■ SELECTED PASSAGE
Cash Ban Would Boost Effect of Negative Rates

Cash Ban Would Boost Effect of Negative Rates
CHICAGO, IL - DECEMBER 16 : Traders in the Standard & Poor's 500 stock index options pit at the Chicago Board Options Exchange (CBOE) react after it was announced that they Federal Reserve would increase interest rates December 16, 2015 in Chicago, Illinois. The Federal Reserves raised the interest rates for the first time since 2006 by 0.25 percentage points. (Photo by Joshua Lott/Getty Images)
Valentin Schmid

WASHINGTON—When the first news organizations and policymakers started talking about negative interest rates and a ban on cash a little more than a year ago, the general public either thought they were joking or dismissed the ideas as something completely impracticable.

Joseph Gagnon, a senior fellow at the Peterson Institute of International Economics, thinks negative interest rates and a ban on cash are just an extension of unconventional monetary policy. The Epoch Times spoke to the former associate director at the U.S. Federal Reserve Board about quantitative easing, helicopter money, and negative interest rates.

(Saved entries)
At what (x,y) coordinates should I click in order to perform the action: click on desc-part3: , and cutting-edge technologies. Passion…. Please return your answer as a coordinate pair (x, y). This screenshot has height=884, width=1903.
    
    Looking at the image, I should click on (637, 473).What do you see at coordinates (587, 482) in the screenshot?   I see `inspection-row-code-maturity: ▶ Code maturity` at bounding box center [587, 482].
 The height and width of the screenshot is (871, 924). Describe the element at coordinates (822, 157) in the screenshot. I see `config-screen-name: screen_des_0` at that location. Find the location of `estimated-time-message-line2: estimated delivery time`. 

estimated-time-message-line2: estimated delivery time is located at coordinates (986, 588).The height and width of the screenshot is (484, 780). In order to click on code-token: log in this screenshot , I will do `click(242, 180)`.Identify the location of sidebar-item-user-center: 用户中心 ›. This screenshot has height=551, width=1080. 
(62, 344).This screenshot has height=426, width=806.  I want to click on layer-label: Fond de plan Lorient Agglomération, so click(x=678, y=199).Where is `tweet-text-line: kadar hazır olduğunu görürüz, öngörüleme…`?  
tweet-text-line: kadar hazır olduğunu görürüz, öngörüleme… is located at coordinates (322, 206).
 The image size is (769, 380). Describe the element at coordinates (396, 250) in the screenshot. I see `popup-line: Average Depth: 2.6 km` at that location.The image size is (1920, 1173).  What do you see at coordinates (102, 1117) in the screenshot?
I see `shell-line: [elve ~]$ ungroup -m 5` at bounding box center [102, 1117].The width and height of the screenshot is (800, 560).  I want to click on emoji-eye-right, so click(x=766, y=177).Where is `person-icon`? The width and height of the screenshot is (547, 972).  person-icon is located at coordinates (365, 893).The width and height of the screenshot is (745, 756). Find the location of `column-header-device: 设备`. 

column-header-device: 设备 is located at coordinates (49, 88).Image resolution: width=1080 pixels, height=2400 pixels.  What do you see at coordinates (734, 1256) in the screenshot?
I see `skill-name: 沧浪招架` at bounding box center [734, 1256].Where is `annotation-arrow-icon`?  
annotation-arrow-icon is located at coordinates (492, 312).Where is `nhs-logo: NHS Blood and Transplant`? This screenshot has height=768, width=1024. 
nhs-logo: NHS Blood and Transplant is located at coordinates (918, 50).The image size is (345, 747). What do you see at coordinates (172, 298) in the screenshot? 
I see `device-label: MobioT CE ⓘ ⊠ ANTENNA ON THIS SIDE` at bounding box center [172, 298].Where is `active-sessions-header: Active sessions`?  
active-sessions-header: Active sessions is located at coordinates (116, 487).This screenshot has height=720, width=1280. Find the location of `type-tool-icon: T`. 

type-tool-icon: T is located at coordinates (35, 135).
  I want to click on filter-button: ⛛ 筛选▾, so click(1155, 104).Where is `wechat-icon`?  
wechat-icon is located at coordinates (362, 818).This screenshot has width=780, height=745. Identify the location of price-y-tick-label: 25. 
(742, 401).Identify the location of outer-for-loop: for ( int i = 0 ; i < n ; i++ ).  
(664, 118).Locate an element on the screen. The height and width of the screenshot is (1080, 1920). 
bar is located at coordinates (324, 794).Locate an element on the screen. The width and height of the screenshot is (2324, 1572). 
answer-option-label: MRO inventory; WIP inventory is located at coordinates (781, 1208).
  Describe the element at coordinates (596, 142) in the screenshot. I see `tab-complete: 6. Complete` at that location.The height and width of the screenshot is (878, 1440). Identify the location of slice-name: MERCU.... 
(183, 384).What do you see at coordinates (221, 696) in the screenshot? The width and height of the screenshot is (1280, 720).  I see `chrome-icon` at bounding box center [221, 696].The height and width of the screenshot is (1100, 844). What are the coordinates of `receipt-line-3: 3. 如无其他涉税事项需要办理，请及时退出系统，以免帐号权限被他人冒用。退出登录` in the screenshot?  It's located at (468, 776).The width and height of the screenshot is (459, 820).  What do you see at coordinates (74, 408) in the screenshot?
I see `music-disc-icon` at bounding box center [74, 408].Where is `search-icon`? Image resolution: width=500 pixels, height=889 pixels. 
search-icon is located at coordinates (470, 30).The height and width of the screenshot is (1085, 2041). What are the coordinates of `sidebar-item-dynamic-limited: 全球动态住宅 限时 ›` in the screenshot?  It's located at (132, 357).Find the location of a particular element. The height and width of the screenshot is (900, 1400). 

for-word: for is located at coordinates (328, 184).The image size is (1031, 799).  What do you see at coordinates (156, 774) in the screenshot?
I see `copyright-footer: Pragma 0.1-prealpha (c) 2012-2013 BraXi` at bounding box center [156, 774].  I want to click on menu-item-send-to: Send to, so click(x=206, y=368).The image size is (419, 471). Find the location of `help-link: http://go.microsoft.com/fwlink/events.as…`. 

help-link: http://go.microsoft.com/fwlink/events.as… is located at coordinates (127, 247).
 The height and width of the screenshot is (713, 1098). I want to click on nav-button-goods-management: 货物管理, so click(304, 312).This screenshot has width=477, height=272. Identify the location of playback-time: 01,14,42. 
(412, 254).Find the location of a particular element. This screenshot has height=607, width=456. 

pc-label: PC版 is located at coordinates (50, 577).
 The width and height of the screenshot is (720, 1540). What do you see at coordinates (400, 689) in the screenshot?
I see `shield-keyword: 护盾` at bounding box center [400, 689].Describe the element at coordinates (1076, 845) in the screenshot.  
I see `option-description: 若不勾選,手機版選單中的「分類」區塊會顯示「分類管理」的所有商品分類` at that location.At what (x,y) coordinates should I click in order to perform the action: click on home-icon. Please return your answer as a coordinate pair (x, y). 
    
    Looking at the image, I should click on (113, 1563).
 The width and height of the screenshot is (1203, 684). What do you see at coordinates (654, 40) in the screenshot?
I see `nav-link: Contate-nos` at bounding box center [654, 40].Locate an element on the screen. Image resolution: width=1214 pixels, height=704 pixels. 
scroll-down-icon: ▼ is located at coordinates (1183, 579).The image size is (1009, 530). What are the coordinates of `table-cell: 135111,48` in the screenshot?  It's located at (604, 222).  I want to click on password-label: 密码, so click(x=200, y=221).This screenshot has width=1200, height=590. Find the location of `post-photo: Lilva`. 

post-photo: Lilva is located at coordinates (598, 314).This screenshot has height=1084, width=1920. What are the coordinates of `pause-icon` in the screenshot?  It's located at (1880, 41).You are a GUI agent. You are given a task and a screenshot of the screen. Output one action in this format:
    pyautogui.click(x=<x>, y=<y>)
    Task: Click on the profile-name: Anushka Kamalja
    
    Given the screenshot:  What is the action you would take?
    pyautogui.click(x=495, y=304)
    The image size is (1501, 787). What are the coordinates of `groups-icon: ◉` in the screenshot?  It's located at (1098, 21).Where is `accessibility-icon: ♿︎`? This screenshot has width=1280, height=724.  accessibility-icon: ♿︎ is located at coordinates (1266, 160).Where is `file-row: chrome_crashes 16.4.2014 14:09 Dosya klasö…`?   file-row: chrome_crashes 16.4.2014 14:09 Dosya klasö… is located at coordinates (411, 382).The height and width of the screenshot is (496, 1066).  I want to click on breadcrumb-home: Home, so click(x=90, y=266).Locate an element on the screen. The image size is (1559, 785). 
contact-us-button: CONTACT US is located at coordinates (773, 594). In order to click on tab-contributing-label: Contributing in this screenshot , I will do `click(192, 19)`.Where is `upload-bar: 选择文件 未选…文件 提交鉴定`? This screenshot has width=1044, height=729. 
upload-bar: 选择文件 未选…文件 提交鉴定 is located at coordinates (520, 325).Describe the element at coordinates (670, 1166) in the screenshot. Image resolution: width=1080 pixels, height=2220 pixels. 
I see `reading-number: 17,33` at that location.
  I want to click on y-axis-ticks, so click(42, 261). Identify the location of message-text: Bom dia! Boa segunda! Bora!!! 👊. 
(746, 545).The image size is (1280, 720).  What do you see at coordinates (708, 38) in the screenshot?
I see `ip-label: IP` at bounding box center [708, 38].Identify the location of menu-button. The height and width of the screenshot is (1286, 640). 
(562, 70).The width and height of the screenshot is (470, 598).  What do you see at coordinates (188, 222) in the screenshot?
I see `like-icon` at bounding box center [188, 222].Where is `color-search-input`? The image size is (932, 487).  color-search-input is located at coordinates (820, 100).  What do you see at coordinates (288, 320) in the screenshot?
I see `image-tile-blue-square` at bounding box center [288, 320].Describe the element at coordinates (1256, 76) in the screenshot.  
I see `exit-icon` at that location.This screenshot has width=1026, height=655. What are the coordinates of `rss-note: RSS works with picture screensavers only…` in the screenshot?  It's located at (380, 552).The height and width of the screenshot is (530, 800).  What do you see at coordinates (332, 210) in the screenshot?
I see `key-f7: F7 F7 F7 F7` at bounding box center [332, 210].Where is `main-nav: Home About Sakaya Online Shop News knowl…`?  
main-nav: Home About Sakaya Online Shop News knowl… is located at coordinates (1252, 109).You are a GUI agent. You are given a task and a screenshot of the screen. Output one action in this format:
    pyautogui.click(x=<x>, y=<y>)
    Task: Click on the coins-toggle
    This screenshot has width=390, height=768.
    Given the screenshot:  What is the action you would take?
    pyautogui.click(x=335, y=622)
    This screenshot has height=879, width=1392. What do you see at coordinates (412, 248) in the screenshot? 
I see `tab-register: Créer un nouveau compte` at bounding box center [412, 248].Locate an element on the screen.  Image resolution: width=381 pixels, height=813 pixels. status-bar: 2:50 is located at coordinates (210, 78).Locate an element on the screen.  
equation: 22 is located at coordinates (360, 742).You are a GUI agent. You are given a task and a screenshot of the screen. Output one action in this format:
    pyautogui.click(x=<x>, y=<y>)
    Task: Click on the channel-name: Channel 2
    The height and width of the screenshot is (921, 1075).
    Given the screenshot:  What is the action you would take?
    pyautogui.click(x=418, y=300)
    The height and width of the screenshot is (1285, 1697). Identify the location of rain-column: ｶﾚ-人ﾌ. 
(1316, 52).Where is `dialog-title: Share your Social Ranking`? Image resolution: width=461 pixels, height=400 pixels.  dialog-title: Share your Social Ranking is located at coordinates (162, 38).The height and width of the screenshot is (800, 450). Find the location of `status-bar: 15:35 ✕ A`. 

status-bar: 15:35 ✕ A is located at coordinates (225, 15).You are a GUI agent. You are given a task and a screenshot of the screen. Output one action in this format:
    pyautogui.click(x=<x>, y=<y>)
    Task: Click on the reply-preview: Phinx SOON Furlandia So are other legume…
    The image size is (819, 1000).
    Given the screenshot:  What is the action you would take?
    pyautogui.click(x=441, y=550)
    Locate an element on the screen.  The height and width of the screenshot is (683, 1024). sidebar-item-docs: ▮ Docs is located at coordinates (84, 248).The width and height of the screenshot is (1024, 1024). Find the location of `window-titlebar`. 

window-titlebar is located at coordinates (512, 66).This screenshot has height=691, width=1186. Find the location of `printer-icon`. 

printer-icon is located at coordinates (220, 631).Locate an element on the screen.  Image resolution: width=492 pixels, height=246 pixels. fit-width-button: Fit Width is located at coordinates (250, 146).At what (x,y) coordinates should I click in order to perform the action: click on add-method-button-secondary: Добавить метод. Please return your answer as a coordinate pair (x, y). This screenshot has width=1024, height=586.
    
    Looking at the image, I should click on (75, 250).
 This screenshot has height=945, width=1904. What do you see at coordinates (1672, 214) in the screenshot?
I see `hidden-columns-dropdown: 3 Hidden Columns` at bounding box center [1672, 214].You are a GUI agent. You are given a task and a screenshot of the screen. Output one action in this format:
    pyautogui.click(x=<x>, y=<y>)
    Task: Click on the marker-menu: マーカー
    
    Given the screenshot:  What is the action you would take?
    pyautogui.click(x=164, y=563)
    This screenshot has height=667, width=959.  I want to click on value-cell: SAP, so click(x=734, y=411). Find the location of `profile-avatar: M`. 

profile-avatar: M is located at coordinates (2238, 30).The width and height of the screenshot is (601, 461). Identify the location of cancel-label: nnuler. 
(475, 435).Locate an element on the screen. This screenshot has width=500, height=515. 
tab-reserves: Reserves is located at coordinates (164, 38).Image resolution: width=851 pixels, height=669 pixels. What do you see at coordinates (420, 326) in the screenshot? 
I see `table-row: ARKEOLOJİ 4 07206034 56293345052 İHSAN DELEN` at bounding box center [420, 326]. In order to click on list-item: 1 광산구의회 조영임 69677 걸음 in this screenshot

■ PROBLEM STATEMENT
From the article above about negative interest rates and a cash ban, quote the passage that begins at the words "WASHINGTON—When the first" and stops after the words "something completely impracticable.".

■ OUTPUT BELOW
WASHINGTON—When the first news organizations and policymakers started talking about negative interest rates and a ban on cash a little more than a year ago, the general public either thought they were joking or dismissed the ideas as something completely impracticable.